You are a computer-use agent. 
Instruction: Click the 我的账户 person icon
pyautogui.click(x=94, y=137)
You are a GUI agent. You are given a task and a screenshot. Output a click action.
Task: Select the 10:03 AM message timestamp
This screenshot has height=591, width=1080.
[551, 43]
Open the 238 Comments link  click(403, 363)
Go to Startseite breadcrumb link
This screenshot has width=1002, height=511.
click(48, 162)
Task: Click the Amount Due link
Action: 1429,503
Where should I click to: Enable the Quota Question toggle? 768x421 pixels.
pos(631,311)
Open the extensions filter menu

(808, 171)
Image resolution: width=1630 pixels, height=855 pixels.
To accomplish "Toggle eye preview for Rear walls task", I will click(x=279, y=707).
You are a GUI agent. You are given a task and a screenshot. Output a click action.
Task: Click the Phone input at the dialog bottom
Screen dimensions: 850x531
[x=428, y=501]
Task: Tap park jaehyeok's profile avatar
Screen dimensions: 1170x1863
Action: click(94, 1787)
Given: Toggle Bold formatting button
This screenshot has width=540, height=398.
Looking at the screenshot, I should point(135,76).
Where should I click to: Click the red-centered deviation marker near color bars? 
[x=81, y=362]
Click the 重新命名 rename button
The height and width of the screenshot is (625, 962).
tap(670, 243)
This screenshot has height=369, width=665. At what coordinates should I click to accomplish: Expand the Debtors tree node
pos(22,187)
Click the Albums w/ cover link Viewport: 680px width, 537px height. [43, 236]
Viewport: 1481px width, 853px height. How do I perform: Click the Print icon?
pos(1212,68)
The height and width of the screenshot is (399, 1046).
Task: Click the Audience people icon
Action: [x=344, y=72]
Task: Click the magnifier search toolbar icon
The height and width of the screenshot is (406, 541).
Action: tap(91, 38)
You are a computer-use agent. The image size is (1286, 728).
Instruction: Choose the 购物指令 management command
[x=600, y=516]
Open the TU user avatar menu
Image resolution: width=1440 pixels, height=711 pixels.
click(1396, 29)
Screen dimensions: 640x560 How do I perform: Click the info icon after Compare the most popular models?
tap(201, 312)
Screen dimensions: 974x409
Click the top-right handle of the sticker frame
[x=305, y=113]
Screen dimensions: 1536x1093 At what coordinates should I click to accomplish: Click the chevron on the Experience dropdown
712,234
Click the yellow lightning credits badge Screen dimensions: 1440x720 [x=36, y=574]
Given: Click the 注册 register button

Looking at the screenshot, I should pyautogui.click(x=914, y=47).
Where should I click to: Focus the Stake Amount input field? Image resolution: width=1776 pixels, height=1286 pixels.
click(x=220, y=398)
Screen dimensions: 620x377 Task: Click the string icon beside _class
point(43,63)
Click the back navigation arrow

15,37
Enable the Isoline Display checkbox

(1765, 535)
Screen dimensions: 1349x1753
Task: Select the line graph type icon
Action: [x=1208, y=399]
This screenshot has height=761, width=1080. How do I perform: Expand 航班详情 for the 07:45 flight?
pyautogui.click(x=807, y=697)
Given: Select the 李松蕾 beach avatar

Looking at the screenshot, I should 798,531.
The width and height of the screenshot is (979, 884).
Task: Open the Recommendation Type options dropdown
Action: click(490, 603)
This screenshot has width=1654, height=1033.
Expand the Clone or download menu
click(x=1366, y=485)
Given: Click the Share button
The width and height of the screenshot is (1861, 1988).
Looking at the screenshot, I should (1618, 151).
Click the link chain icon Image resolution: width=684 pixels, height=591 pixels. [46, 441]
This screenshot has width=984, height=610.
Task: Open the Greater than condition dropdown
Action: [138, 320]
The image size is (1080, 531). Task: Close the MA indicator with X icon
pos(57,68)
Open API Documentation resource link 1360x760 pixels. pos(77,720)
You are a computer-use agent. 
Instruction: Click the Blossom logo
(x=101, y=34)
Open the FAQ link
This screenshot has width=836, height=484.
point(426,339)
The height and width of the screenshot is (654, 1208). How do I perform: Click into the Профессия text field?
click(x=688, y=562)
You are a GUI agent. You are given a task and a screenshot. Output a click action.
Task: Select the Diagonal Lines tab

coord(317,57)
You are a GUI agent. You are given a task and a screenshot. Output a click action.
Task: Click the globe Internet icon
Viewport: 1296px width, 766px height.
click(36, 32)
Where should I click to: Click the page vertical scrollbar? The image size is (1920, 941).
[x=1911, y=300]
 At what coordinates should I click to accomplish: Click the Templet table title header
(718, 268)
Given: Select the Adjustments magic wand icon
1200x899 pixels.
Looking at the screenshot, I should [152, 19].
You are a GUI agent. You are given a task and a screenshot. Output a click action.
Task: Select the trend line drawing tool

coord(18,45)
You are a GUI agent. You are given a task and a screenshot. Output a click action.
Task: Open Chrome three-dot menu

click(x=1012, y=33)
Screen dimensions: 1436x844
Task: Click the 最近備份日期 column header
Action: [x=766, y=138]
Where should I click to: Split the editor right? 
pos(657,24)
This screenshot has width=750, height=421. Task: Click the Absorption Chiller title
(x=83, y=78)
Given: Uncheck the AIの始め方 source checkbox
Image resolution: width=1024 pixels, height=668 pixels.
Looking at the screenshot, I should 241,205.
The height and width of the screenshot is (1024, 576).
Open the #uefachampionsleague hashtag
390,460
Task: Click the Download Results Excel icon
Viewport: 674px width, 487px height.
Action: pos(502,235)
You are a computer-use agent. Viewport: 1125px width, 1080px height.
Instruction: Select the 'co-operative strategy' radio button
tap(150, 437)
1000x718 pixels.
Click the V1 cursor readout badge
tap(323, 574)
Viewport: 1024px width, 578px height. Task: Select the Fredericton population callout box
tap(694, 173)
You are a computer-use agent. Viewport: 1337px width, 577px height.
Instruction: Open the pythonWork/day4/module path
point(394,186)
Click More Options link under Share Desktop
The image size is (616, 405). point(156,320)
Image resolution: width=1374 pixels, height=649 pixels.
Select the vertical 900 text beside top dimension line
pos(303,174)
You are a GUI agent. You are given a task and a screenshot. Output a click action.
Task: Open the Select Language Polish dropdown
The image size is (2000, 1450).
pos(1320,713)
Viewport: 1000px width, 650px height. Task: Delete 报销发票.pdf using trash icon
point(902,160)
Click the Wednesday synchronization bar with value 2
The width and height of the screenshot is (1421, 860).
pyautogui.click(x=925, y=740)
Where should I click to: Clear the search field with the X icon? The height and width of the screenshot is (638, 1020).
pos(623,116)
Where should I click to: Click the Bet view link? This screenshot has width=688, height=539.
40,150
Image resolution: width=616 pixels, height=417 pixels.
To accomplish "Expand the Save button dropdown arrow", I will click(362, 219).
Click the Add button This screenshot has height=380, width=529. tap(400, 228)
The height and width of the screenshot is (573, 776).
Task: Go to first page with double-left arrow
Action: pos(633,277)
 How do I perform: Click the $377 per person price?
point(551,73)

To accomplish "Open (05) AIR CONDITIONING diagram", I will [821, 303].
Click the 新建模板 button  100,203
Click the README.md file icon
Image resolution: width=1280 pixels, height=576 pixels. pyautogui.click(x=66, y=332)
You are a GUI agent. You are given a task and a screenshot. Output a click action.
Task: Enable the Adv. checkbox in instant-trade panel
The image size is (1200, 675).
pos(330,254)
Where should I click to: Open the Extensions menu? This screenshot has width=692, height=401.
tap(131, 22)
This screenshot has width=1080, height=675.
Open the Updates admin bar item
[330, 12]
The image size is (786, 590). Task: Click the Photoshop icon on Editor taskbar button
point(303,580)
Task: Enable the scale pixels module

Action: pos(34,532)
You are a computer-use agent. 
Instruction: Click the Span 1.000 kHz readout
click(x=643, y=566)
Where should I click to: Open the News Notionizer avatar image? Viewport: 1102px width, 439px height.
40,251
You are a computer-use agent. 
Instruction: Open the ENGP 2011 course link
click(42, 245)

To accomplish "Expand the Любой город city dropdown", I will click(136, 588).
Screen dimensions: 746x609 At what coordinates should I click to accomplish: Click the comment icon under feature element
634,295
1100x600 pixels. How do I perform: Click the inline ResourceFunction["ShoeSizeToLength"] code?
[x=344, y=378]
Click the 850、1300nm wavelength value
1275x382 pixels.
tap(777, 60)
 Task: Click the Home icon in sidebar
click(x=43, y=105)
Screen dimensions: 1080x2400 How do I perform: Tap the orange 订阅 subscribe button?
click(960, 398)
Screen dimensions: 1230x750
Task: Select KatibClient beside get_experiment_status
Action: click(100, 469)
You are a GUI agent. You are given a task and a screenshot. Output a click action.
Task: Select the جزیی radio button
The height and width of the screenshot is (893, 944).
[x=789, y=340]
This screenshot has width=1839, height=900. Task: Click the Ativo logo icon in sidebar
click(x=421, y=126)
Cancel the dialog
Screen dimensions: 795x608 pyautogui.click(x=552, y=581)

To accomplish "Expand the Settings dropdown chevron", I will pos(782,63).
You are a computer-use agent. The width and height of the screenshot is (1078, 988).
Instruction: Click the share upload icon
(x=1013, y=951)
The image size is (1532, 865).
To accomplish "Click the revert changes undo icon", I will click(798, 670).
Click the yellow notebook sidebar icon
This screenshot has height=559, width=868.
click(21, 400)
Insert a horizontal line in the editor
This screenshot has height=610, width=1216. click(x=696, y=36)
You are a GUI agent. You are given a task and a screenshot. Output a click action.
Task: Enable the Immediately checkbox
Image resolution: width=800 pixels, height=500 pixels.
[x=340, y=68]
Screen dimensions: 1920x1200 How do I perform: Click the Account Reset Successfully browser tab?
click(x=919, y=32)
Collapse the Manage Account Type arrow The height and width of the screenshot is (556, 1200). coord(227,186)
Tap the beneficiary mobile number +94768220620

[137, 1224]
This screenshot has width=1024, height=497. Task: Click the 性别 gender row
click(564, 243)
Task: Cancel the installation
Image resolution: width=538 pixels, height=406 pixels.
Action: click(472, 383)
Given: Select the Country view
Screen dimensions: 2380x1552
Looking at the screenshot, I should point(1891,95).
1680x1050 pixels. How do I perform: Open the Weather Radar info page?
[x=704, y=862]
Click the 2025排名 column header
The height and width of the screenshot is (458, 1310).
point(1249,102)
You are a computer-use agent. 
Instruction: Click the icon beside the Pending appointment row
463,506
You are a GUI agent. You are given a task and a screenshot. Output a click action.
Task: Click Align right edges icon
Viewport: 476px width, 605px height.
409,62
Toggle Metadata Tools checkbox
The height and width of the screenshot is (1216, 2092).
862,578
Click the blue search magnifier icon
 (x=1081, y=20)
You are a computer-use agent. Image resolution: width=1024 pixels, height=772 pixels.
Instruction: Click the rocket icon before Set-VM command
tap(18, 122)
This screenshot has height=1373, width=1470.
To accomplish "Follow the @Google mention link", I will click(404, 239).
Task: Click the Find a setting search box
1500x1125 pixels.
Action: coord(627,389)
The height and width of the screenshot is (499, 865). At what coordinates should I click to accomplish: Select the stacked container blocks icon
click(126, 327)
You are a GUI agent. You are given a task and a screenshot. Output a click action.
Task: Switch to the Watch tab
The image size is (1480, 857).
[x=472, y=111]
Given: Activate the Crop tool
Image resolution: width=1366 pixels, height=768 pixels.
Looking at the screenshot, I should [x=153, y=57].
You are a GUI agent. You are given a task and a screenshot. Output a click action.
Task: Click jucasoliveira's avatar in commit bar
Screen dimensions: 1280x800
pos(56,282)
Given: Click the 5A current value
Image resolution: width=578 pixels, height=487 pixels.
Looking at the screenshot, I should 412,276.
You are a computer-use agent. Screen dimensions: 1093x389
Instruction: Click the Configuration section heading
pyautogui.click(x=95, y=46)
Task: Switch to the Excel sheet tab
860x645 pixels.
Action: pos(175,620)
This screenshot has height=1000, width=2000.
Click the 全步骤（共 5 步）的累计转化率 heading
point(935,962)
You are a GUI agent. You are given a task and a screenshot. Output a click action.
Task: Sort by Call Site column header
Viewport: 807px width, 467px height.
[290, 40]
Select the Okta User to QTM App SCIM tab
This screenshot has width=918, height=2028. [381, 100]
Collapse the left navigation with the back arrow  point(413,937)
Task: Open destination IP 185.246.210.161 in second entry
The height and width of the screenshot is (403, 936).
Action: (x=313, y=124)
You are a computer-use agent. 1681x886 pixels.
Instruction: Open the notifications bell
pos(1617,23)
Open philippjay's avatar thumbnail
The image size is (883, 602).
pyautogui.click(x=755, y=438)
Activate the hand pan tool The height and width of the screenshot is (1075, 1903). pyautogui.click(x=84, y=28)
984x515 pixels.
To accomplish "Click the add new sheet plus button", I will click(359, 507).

-- The problem --
Set down exactly the lines above that run from the start of the listing to the line with "Click the 重新命名 rename button". Leave out every later line.

-- Answer to this problem --
You are a computer-use agent. 
Instruction: Click the 我的账户 person icon
pyautogui.click(x=94, y=137)
You are a GUI agent. You are given a task and a screenshot. Output a click action.
Task: Select the 10:03 AM message timestamp
This screenshot has height=591, width=1080.
[551, 43]
Open the 238 Comments link  click(403, 363)
Go to Startseite breadcrumb link
This screenshot has width=1002, height=511.
click(48, 162)
Task: Click the Amount Due link
Action: 1429,503
Where should I click to: Enable the Quota Question toggle? 768x421 pixels.
pos(631,311)
Open the extensions filter menu

(808, 171)
Image resolution: width=1630 pixels, height=855 pixels.
To accomplish "Toggle eye preview for Rear walls task", I will click(x=279, y=707).
You are a GUI agent. You are given a task and a screenshot. Output a click action.
Task: Click the Phone input at the dialog bottom
Screen dimensions: 850x531
[x=428, y=501]
Task: Tap park jaehyeok's profile avatar
Screen dimensions: 1170x1863
Action: click(94, 1787)
Given: Toggle Bold formatting button
This screenshot has width=540, height=398.
Looking at the screenshot, I should point(135,76).
Where should I click to: Click the red-centered deviation marker near color bars? 
[x=81, y=362]
Click the 重新命名 rename button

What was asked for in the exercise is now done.